Friday 25 August 2017

Writing - It Doesn't Always Work.

Sadly, that title isn't a lie, as I've recently discovered. On the 16th August, I finished drafting my Alice novel, Mad Rebellion. I flew through that draft, as far as speed goes for me. The problem? I couldn't turn off my brain, even when I was getting strain and stress headaches. I'd been editing and writing like crazy, getting up to 6,000 words a day. My usual is 2-3K but I was so full of that story that I had so much to pour into it. I couldn't switch off my brain long enough to recover from the last writing session before I started again.

But I finished it; I never ate the morning I did because I couldn't tear myself away from my laptop even for a second. My entire body ached from the tension of the ending. That was a story that I was so encompassed in and worked for me. The next day, I began drafting a new story, having finished editing another story for my critique partners. For the time being, I couldn't do more on anything but this new story that I'd been planning for a while.

EVERYTHING AROUND US is my first try at a serious contemporary. It's my recovery and survival story; it's encouraging not only my characters to find beauty in the world but for me to do the same. I'm using one of my loves, film, to add to it and explore each character's creativity. There are five central characters and I thought I could write them all. It started off with only Nicholas and Hazel leading this story--but then Ailee, Stuart and Hank all asked for their stories to be told at least once from their perspective. They wanted to share how they came to find out about the film club that brings them altogether. I sat at my laptop for four hours yesterday, trying to continue with writing it. The problem? It wasn't working. The characters that wanted to be central too needed to be secondary.
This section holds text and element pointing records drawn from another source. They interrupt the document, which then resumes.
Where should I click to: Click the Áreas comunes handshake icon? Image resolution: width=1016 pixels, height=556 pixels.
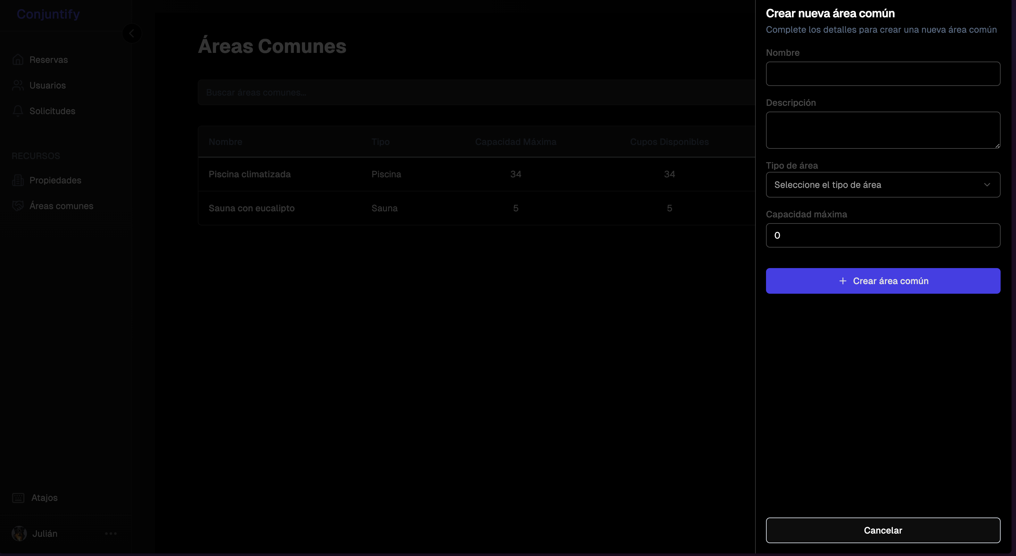click(18, 206)
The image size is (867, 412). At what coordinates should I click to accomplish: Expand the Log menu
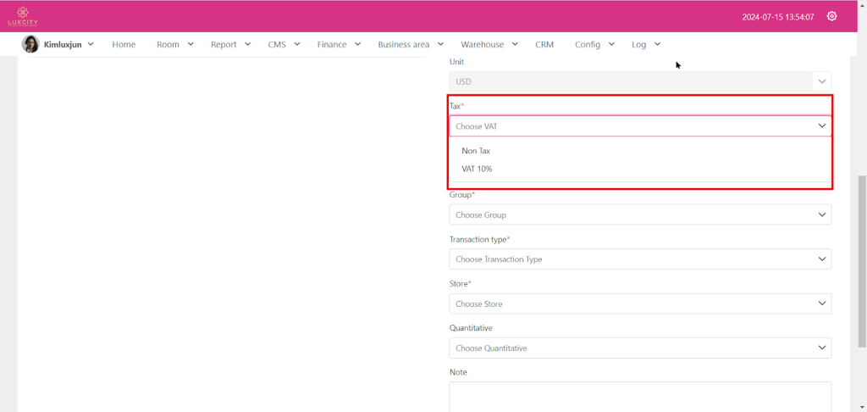pyautogui.click(x=645, y=44)
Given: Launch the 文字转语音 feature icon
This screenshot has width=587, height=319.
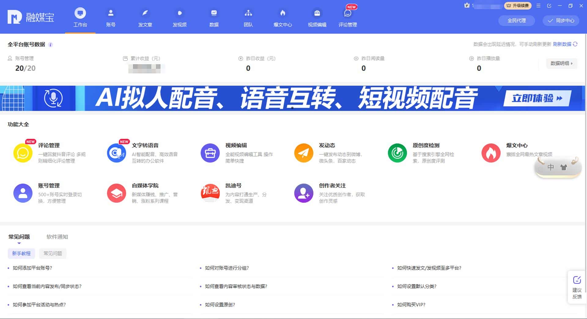Looking at the screenshot, I should (116, 153).
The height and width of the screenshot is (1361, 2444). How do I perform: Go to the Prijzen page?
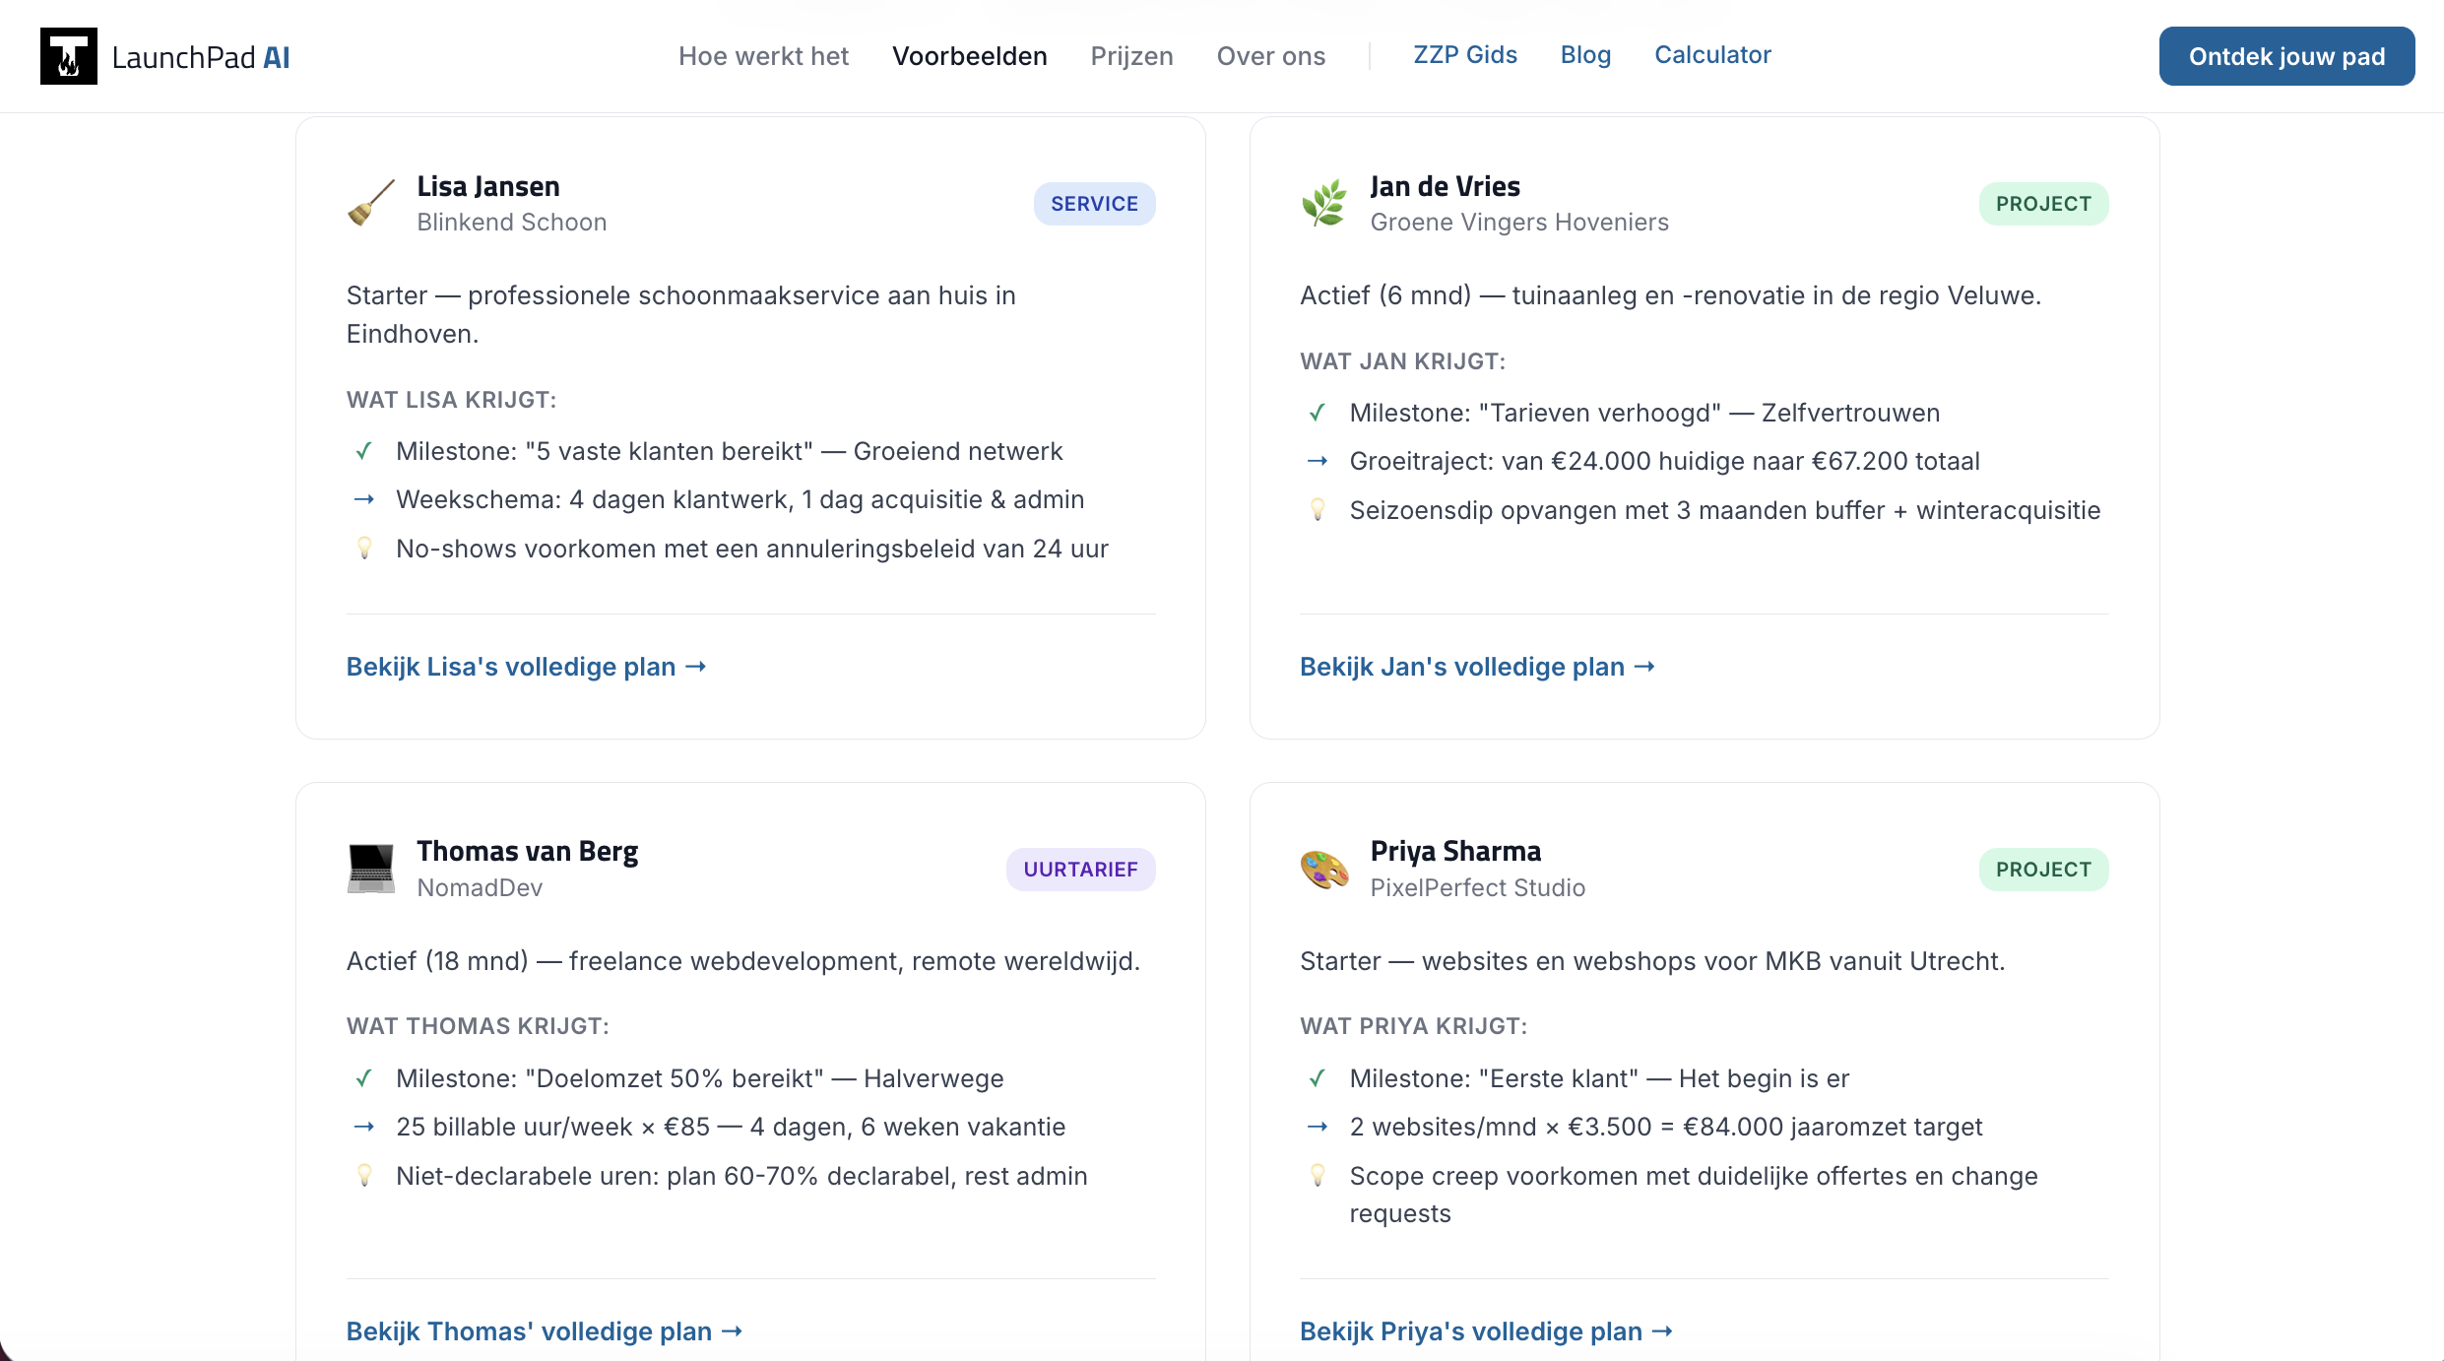click(1131, 56)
When planning new ideas, I think over a story for a while before moving it into my I Will Definitely Write This list. It moves from my brain into my notebook; it gets content and surroundings. That's how I make things work usually, because the story has had time to steep and become a fixed part of my need to write it. So I wrote and it felt halted and bland and I wondered why. Then I realised that although my extra voices wanted to be heard from their own perspective, they didn't need to be. I realised it wasn't working because I was trying to put too many voices in, whilst trying out a different way of writing--in both the sense of genre and voice. I've written three manuscripts in the third person and now I'm trying first person, in a genre far away from fantasy, as I'm used to.

Everything is different and I'm finding it hard to adapt to that but for me, this is a story I both want and need to tell. It's something I want to share.

Sometimes, stories don't work out, and that's fine. It's fine because there are so many other stories out there to be told instead, that do work for you, that do make you fire away on the keyboard like nothing else exists. I'm not yet giving up on this story because it's living in my mind and notebook so much that I can't let go, but I need to take out the extra voices and see where I go from there. When I realised it wasn't working for me yesterday, it took me a long time to get out of the mindset of not being good enough to write this story, that maybe I needed to open up to a collaboration, and just find the problem rather than blame my actual skills. I've pin-pointed the three issues I'm finding: genre, voice, person.

I just need to work out the voices that are going to tell this story, the ones who need to tell it most. I'm not used to going past two view-points in my stories and now I'm throwing in five, with a new genre to try at. It's too much, so I need to tone down my idea and focus how I can easily tell EVERYTHING AROUND US going back to my initial idea of it just being Nicholas and Hazel, and its how they see everyone around them.